Work required. When copying the entries below, leave out every picture and keep the rest exact.

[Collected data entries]
********
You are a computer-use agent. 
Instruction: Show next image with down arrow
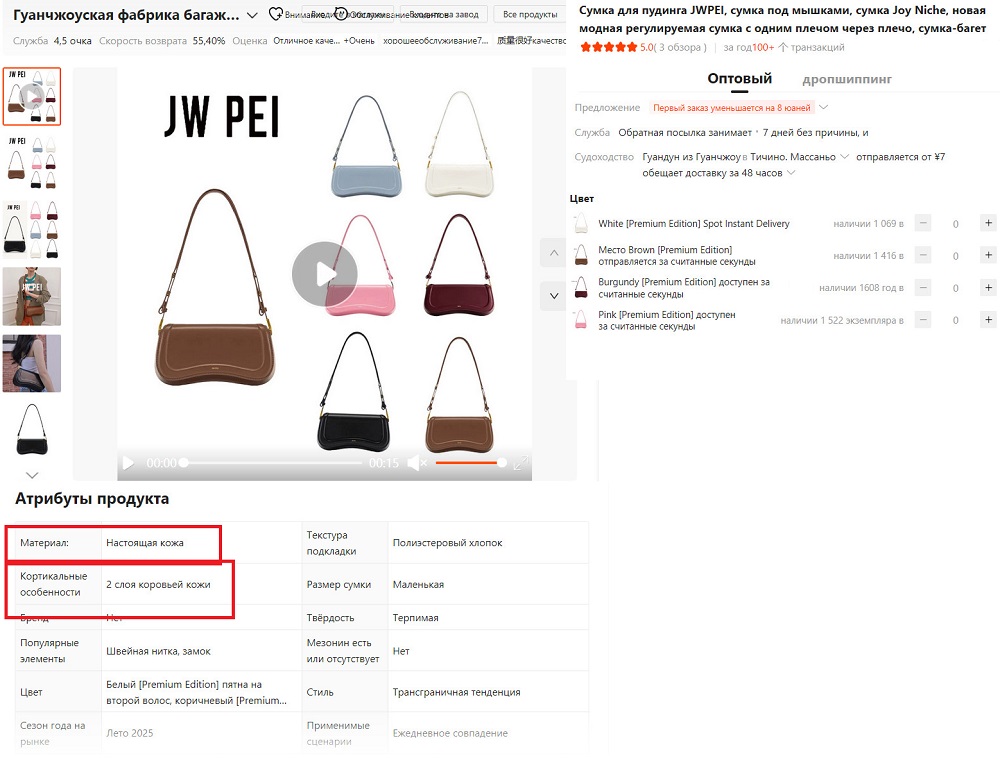pos(554,296)
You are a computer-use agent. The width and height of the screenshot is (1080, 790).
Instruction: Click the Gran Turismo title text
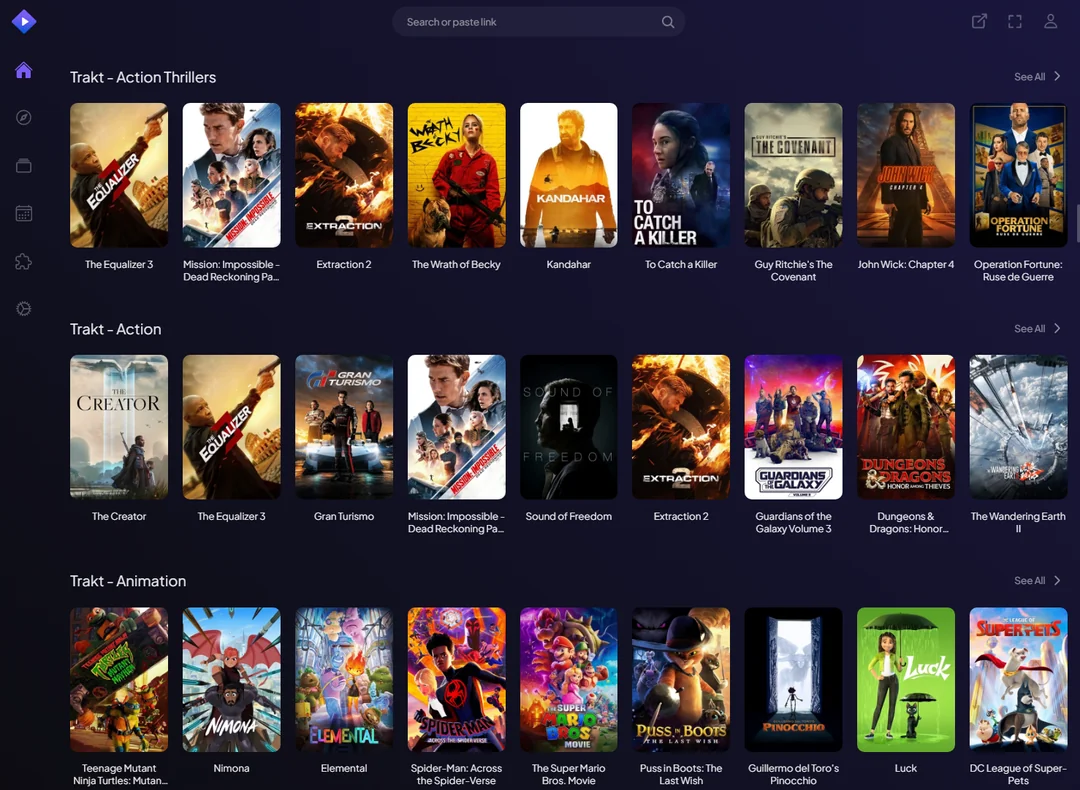point(344,517)
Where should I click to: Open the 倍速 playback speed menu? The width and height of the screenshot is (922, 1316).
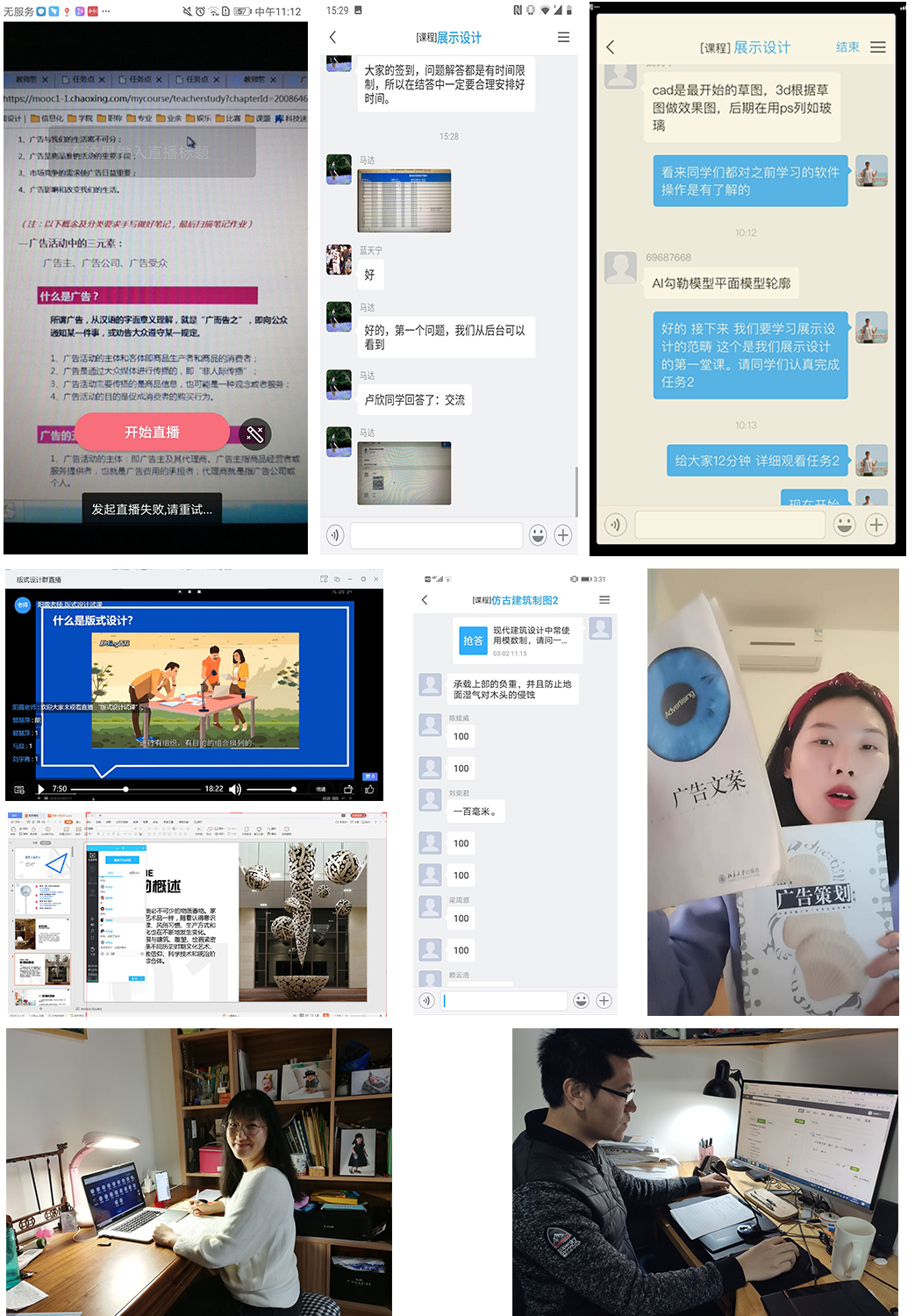tap(321, 789)
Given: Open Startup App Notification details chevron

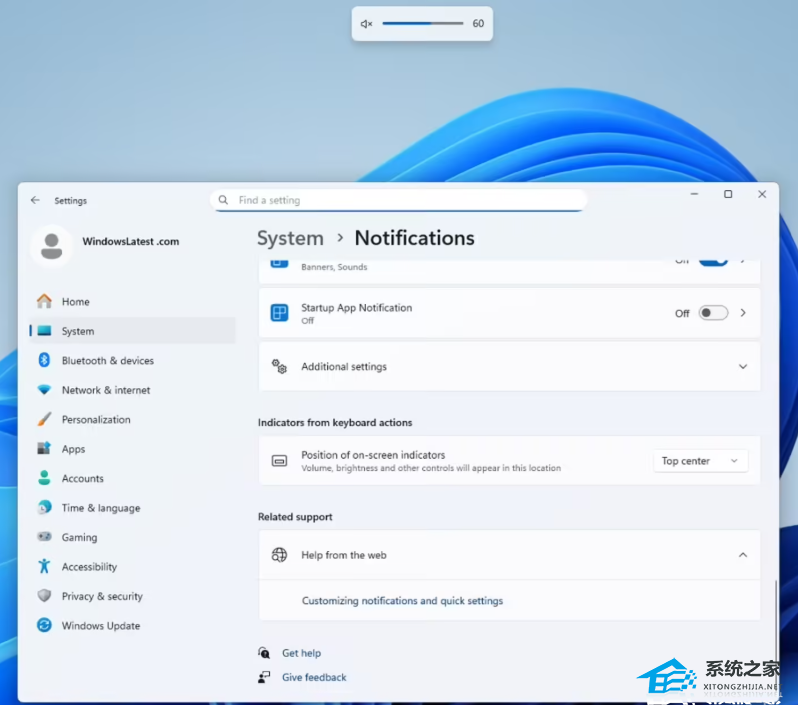Looking at the screenshot, I should pyautogui.click(x=743, y=313).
********
Answer box.
You are a computer-use agent. 
Instruction: Show next image with down arrow
pos(554,296)
You are a computer-use agent. The width and height of the screenshot is (1080, 790).
Instruction: Click the Gran Turismo title text
point(344,517)
Where should I click to: Open the 倍速 playback speed menu? The width and height of the screenshot is (922, 1316).
tap(321, 789)
Given: Open Startup App Notification details chevron

Looking at the screenshot, I should pyautogui.click(x=743, y=313).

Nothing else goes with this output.